As reported by The Australian Financial Review, Credit Suisse thinks the S&P/ASX 200 (Index: ^AXJO) (ASX: XJO) will finally hit the 6000-point mark by December 2016. That’s almost 15% above its current level of 5223 points.

While Credit Suisse believes investors are currently pricing in a “considerable period of decline” in dividends per share, according to the AFR, it thinks that view is too bearish and that dividends per share should expand modestly even during a period of subdued growth.

That’s certainly encouraging for investors in companies like Telstra Corporation Ltd (ASX: TLS) and Commonwealth Bank of Australia (ASX: CBA). Both of these companies have come under heavy selling pressure in recent months but are typically owned by investors looking for safe and reliable dividends.

Instead of the typical blue chip companies however, Credit Suisse has named companies like Macquarie Group Ltd (ASX: MQG), Aristocrat Leisure Limited (ASX: ALL) and Carsales.Com Ltd (ASX: CAR) as those that will do well in 2016. It thinks Macquarie will do well thanks to its good track record of acquiring businesses; Carsales from its recent acquisitions; and Aristocrat Leisure from its expansion into the United States.

Personally, I think Carsales.Com is the best buy from those three businesses. The shares are trading at a very reasonable price while the company is also building a wide moat as more individuals make the website the go-to platform for buying and selling their vehicles.

Some of the other companies I think could do quite well in 2016 include REA Group Limited (ASX: REA) – the owner and operator of the popular real estate portal, – and SEEK Limited (ASX: SEK), which is another online classifieds business focused on employment and education.

Indeed, with the ASX 200 hovering well below its high levels from earlier this year, I think now could be an excellent time to begin buying shares in some of Australia’s best companies.


Forget BHP and Woolworths.
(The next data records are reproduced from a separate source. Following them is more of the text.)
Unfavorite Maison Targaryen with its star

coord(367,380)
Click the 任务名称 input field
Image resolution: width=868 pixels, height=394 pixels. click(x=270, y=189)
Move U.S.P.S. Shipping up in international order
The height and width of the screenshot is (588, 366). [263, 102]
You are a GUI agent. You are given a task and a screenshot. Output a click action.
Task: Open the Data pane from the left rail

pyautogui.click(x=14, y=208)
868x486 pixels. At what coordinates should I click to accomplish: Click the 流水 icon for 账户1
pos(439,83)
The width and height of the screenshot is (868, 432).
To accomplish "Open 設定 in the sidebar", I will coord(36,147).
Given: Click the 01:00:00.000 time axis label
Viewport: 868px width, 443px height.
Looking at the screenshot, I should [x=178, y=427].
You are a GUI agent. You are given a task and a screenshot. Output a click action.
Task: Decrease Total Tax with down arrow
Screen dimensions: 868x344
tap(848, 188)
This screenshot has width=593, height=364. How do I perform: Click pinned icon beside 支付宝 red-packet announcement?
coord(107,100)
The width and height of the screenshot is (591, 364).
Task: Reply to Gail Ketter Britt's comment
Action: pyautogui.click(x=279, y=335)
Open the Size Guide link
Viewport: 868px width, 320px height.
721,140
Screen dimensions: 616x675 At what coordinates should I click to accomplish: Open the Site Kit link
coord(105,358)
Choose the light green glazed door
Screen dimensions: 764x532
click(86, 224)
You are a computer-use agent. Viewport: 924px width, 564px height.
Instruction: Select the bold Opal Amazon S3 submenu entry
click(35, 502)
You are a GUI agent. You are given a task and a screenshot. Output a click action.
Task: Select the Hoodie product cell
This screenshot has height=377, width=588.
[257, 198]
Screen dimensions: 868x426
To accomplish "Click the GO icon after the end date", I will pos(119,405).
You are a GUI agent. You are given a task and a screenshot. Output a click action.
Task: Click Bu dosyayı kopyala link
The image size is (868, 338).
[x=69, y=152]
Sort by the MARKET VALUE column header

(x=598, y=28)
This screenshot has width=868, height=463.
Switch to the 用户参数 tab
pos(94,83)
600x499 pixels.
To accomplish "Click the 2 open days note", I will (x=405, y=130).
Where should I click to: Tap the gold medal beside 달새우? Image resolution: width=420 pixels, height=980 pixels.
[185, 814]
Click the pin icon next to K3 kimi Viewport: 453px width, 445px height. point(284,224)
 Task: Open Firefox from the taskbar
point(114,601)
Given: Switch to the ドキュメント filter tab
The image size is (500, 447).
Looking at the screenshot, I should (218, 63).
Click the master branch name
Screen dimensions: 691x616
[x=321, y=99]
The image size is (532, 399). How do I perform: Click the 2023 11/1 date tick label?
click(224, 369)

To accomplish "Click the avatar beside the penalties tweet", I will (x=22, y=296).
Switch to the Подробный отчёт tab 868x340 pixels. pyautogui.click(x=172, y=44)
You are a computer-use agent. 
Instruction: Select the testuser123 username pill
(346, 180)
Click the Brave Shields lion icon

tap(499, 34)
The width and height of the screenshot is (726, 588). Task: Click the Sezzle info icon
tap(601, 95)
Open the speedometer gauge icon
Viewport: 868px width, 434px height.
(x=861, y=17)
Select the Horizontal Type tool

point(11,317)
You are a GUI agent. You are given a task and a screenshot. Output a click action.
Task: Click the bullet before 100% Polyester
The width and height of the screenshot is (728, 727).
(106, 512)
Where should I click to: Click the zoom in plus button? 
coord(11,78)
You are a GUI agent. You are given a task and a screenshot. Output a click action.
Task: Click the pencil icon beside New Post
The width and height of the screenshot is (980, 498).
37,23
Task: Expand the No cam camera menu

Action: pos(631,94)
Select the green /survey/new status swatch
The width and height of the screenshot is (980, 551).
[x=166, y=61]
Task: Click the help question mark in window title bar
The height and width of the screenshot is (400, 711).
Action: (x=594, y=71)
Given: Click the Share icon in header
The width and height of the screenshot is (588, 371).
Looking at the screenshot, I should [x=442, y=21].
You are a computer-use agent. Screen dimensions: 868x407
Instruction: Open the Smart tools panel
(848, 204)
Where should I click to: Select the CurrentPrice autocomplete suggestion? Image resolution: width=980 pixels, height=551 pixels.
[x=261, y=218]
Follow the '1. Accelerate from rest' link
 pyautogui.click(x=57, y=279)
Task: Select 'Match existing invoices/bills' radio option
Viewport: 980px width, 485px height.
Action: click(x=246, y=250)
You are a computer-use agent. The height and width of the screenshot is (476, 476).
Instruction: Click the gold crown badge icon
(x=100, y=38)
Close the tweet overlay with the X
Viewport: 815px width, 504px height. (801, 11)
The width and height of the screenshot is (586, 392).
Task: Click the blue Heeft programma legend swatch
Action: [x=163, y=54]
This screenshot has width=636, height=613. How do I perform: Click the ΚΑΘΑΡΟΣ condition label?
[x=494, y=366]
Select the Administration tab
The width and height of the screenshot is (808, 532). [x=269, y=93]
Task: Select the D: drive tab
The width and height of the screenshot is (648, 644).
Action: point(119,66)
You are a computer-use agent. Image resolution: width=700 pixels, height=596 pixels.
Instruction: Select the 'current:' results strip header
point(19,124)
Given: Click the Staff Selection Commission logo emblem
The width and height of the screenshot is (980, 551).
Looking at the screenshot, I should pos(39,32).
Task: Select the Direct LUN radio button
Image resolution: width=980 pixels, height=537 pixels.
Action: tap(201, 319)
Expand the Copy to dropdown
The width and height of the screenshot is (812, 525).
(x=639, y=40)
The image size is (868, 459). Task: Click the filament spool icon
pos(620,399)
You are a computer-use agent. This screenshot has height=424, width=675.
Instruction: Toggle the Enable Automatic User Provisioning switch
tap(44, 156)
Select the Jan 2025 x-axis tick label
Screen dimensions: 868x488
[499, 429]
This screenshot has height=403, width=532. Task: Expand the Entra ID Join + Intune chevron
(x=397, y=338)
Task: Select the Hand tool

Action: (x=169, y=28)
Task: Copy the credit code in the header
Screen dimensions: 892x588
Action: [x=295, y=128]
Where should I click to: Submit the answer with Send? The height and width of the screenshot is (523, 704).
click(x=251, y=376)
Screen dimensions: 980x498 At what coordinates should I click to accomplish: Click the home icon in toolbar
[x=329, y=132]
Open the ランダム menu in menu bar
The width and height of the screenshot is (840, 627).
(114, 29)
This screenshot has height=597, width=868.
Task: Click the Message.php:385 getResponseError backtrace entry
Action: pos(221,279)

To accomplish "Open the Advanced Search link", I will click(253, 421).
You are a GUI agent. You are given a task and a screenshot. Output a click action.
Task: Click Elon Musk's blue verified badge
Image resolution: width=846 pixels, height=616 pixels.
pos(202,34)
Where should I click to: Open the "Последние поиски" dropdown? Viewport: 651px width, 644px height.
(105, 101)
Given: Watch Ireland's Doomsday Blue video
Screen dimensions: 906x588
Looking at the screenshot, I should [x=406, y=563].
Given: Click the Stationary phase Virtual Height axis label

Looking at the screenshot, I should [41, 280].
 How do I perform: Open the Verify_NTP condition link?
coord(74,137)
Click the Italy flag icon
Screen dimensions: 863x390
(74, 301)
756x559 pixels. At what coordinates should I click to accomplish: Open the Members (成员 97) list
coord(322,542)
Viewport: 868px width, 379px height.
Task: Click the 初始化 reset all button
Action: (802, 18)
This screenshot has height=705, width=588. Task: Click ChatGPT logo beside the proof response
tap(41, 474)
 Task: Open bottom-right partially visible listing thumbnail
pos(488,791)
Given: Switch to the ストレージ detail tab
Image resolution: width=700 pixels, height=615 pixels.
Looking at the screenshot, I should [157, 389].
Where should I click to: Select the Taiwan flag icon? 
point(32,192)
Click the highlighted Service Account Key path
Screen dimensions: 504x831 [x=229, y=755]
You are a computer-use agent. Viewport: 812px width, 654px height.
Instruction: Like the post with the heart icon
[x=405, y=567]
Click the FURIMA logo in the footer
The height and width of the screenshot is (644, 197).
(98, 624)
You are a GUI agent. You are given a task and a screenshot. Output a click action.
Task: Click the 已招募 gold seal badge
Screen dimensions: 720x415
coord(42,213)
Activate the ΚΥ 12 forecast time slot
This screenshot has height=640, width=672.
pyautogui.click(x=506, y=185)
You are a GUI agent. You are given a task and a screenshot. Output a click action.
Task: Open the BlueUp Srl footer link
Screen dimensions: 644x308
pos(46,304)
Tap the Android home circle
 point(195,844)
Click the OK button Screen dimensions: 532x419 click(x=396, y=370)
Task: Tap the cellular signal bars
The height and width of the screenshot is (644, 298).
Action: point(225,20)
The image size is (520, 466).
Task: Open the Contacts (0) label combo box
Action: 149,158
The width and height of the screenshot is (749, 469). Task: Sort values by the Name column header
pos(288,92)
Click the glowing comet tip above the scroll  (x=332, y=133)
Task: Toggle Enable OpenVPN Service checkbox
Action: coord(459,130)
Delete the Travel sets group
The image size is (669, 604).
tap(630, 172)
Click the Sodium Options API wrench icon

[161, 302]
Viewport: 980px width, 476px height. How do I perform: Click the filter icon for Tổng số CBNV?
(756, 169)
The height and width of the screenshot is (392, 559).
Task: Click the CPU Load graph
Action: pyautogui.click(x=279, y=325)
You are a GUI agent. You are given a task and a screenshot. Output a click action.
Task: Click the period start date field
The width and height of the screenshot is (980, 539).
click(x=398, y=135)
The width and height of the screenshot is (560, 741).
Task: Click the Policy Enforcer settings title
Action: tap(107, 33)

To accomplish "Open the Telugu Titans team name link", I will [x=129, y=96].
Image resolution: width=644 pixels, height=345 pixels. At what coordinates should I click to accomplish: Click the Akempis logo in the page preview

These 3 "new breed" top blue chips for 2016 pay fully franked dividends and offer the very real prospect of significant capital appreciation. Click here to learn more.

The report is free! No credit card required.

Motley Fool contributor Ryan Newman has no position in any stocks mentioned. Unless otherwise noted, the author does not have a position in any stocks mentioned by the author in the comments below. You can follow Ryan on Twitter @ASXvalueinvest.

The Motley Fool Australia has no position in any of the stocks mentioned. We Fools may not all hold the same opinions, but we all believe that considering a diverse range of insights makes us better investors. The Motley Fool has a disclosure policy. This article contains general investment advice only (under AFSL 400691). Authorised by Bruce Jackson.

Two New Stock Picks Every Month!

Not to alarm you, but you’re about to miss a very important event! Chief Investment Advisor Scott Phillips and his team at Motley Fool Share Advisor are about to reveal their latest official stock recommendation. The premium “buy alert” will be unveiled to members and you can be among the first to act on the tip.

Don’t let this opportunity pass you by – this is your chance to get in early!

Simply enter your email now to find out how you can get instant access.

By clicking this button, you agree to our Terms of Service and Privacy Policy. We will use your email address only to keep you informed about updates to our website and about other products and services we think might interest you. You can unsubscribe from Take Stock at anytime. Please refer to our Financial Services Guide (FSG) for more information.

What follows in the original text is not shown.